> _Task goal_: Rewrite the lines starting with the line that contains "This screenshot has width=690, height=456." and going on through the line that contains "tap(167, 38)", changing "yellow" to "gray" and leaving everything else as it is.
--- Input ---
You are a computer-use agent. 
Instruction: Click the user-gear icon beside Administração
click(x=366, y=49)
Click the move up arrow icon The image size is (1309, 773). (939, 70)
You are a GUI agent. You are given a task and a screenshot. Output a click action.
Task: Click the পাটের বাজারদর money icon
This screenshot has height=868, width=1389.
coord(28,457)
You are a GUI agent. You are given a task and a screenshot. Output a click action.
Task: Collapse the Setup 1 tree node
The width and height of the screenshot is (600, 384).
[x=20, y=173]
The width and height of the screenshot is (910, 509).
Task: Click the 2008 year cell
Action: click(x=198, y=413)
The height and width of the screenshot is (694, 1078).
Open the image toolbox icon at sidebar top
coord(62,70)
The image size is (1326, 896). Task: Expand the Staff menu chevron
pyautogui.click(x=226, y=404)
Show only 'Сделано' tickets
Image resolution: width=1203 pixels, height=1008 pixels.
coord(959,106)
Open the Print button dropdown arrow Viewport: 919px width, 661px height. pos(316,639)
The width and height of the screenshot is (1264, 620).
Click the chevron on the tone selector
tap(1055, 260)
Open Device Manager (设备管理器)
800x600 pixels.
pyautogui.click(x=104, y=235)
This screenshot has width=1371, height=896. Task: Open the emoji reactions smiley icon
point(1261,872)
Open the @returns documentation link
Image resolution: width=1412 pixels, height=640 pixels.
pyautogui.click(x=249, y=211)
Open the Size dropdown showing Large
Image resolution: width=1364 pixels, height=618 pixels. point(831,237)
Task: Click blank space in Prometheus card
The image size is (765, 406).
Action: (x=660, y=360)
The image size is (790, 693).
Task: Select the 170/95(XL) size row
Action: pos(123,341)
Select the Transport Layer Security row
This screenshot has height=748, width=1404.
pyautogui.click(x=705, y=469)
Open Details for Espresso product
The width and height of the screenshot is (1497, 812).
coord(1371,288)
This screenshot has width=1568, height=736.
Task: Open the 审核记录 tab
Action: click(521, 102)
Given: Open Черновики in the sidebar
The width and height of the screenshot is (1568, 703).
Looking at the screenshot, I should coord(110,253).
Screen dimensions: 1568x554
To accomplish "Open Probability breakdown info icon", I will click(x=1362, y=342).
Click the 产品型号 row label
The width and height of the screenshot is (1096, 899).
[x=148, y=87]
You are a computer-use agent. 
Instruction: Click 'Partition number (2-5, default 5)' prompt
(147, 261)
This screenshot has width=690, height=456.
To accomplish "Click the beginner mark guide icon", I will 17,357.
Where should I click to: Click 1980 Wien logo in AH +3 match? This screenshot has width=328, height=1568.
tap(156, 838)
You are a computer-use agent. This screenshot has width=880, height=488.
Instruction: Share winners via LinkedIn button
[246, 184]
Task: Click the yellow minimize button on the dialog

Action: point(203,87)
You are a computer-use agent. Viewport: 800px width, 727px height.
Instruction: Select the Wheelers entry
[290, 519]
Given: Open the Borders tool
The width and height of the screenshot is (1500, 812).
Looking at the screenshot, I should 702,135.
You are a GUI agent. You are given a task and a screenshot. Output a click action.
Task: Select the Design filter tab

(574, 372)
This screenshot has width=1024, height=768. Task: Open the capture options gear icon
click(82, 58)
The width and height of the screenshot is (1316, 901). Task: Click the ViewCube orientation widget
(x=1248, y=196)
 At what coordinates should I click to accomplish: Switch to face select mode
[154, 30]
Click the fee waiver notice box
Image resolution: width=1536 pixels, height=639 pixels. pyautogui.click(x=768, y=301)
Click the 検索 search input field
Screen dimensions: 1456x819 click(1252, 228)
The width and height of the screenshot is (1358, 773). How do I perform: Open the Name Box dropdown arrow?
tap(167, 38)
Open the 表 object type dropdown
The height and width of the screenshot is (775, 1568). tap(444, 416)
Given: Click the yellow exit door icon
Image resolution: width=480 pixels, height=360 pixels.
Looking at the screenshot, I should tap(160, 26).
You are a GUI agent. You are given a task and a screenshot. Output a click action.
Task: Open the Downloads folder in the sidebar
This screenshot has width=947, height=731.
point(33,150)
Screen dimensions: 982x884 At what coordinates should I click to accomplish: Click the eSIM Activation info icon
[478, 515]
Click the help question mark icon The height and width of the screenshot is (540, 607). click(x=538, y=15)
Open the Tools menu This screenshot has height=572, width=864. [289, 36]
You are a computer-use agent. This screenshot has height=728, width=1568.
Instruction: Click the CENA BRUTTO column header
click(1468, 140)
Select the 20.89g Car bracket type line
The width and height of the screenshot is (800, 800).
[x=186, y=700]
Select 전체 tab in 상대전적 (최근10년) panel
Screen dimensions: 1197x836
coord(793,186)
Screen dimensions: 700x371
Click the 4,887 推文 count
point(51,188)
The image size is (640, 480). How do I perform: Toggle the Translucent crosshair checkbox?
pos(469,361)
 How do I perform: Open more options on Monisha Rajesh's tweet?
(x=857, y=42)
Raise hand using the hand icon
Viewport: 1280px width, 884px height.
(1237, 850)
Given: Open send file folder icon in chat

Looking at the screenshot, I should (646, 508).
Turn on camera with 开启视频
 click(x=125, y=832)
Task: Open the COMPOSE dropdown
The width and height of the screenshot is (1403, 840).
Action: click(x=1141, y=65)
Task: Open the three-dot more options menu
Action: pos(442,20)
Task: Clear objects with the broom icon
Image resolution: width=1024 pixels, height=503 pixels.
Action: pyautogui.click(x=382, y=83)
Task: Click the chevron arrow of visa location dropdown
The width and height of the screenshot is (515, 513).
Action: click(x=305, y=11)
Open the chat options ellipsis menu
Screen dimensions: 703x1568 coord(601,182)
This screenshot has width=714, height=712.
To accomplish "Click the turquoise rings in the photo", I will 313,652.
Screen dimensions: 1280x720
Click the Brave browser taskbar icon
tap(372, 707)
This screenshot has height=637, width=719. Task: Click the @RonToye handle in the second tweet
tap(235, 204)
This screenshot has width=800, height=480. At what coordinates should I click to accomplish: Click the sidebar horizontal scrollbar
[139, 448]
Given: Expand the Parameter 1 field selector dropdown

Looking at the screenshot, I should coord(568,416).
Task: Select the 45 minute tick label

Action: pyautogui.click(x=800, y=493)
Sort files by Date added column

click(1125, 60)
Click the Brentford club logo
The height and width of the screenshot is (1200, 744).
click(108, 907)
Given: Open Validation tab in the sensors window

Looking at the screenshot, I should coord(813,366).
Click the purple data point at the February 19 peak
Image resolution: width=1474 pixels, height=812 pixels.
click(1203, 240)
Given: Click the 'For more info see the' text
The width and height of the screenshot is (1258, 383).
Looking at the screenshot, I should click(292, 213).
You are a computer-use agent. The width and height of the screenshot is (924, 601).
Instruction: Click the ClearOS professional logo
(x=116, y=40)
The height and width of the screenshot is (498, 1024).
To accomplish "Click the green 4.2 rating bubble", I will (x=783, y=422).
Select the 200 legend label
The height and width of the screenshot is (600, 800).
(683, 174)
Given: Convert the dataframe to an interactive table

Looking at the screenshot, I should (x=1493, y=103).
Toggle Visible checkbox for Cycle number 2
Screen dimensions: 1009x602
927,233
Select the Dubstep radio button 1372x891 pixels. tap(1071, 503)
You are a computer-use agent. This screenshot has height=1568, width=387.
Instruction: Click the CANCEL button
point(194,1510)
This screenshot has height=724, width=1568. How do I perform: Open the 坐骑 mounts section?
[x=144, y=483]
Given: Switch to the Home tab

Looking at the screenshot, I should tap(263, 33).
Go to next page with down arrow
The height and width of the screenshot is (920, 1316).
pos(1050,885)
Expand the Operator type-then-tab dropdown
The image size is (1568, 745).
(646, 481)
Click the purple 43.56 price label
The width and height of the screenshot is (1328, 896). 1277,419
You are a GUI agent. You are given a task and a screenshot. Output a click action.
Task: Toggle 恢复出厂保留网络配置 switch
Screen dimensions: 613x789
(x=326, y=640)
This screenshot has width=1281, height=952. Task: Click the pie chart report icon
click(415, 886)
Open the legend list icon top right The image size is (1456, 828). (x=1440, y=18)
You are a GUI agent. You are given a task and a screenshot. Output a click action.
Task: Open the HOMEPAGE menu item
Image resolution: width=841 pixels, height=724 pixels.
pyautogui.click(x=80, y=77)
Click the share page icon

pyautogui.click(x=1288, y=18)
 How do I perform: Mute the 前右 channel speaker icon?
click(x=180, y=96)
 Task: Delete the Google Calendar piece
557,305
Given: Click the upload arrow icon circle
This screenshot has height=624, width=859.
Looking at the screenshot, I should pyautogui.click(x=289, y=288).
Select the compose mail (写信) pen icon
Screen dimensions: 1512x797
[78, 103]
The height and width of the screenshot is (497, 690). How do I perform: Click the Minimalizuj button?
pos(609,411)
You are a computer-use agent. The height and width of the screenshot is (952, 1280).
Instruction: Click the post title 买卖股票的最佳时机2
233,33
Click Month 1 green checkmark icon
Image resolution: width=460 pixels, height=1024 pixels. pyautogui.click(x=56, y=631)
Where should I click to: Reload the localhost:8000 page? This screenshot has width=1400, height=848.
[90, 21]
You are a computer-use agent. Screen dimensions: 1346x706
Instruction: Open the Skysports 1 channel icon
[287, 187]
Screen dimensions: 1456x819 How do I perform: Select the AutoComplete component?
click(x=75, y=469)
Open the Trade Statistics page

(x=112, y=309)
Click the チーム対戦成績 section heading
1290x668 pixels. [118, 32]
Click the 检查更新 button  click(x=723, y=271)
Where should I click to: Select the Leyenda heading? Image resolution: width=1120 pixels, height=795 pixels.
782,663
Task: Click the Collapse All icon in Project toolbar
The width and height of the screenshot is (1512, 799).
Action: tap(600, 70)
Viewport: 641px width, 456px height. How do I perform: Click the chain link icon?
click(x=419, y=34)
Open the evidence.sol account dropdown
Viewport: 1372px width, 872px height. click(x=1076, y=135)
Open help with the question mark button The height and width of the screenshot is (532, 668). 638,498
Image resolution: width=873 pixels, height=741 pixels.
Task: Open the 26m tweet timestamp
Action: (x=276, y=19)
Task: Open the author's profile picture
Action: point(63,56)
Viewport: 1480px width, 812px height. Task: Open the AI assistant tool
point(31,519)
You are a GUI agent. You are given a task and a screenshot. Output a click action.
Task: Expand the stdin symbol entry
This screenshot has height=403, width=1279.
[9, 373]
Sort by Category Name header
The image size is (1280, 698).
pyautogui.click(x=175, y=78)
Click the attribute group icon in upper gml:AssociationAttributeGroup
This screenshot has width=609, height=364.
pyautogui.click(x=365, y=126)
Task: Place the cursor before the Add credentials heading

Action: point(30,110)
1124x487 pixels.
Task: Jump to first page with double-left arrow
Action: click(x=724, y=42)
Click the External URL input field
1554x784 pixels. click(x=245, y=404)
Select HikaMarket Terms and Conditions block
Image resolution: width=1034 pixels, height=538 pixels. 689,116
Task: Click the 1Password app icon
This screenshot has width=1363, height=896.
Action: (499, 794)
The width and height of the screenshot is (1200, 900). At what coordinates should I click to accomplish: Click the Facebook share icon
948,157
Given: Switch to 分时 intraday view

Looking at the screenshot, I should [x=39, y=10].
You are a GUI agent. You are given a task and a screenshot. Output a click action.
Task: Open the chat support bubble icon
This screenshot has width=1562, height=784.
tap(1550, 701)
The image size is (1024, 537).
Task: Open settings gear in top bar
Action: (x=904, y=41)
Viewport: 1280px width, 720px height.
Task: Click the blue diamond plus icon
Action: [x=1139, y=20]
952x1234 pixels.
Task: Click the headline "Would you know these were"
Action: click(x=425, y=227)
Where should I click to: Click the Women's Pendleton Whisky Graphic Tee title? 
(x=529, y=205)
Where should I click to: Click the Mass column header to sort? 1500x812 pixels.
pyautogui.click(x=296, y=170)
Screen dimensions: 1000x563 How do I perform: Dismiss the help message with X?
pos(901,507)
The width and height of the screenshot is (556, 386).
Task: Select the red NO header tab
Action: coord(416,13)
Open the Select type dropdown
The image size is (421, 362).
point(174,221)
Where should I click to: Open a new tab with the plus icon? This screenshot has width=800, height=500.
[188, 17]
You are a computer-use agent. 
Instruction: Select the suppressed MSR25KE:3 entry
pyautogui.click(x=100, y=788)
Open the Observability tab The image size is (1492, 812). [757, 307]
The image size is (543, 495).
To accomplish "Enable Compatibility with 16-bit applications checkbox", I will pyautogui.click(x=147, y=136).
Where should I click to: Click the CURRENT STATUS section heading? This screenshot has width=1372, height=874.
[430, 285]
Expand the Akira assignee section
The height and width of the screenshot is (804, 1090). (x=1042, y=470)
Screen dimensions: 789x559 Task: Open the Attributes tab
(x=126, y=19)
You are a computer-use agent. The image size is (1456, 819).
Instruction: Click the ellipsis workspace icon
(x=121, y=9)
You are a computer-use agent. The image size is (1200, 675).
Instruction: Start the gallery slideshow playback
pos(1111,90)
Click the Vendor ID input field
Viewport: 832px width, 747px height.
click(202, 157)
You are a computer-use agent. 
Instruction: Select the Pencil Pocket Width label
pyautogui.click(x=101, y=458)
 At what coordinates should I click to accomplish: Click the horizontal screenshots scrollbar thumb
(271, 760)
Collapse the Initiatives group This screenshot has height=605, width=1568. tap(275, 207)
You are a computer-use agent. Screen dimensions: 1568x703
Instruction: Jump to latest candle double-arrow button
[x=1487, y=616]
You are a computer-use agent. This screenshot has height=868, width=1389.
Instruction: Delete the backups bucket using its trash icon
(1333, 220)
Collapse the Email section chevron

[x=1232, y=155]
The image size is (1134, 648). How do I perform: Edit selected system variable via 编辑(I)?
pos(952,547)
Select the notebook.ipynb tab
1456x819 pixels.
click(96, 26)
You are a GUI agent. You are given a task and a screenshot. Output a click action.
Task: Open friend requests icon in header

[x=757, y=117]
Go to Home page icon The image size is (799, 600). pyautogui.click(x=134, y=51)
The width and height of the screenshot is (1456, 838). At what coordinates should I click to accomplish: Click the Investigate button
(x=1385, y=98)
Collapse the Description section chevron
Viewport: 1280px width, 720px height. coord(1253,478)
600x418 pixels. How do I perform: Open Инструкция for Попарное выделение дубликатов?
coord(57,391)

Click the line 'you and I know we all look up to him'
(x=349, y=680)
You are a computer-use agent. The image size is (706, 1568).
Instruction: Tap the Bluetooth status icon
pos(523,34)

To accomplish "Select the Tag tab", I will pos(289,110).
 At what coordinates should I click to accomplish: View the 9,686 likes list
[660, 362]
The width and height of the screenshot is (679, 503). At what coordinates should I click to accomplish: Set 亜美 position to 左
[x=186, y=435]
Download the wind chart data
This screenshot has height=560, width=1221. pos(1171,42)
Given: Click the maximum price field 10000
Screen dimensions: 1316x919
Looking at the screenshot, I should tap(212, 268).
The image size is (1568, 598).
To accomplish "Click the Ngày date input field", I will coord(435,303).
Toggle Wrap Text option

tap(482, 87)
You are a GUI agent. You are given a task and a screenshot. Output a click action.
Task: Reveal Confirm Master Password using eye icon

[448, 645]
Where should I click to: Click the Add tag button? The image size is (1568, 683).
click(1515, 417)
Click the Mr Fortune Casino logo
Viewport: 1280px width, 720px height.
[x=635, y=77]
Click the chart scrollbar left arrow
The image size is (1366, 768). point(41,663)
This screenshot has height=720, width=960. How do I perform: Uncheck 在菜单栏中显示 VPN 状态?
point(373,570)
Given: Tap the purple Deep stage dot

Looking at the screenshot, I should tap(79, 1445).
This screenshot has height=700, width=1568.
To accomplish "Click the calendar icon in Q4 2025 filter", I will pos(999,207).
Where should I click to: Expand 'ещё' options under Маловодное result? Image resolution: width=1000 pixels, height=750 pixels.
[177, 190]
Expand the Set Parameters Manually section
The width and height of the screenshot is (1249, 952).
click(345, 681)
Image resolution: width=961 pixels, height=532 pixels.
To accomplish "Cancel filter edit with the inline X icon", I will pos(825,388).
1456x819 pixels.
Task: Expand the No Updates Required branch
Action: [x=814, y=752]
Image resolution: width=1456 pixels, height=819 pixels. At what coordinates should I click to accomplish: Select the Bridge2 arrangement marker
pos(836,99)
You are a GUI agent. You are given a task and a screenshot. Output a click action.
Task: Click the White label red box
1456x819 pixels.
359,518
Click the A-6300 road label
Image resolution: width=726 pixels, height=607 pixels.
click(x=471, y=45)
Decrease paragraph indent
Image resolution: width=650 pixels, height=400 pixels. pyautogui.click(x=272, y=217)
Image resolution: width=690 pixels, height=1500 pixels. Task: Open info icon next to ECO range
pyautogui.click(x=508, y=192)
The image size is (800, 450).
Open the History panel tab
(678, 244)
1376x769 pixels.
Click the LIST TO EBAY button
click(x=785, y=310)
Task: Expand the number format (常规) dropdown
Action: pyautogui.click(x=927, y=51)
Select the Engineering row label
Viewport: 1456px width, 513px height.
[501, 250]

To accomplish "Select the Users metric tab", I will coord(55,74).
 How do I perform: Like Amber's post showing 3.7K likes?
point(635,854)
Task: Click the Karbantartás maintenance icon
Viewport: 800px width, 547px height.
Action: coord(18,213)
---
> _Complete output_:
This screenshot has width=690, height=456.
To accomplish "Click the beginner mark guide icon", I will 17,357.
Where should I click to: Click 1980 Wien logo in AH +3 match? This screenshot has width=328, height=1568.
tap(156, 838)
You are a computer-use agent. This screenshot has width=880, height=488.
Instruction: Share winners via LinkedIn button
[246, 184]
Task: Click the gray minimize button on the dialog

Action: point(203,87)
You are a computer-use agent. Viewport: 800px width, 727px height.
Instruction: Select the Wheelers entry
[290, 519]
Given: Open the Borders tool
The width and height of the screenshot is (1500, 812).
Looking at the screenshot, I should 702,135.
You are a GUI agent. You are given a task and a screenshot. Output a click action.
Task: Select the Design filter tab

(574, 372)
This screenshot has width=1024, height=768. Task: Open the capture options gear icon
click(82, 58)
The width and height of the screenshot is (1316, 901). Task: Click the ViewCube orientation widget
(x=1248, y=196)
 At what coordinates should I click to accomplish: Switch to face select mode
[154, 30]
Click the fee waiver notice box
Image resolution: width=1536 pixels, height=639 pixels. pyautogui.click(x=768, y=301)
Click the 検索 search input field
Screen dimensions: 1456x819 click(1252, 228)
The width and height of the screenshot is (1358, 773). How do I perform: Open the Name Box dropdown arrow?
tap(167, 38)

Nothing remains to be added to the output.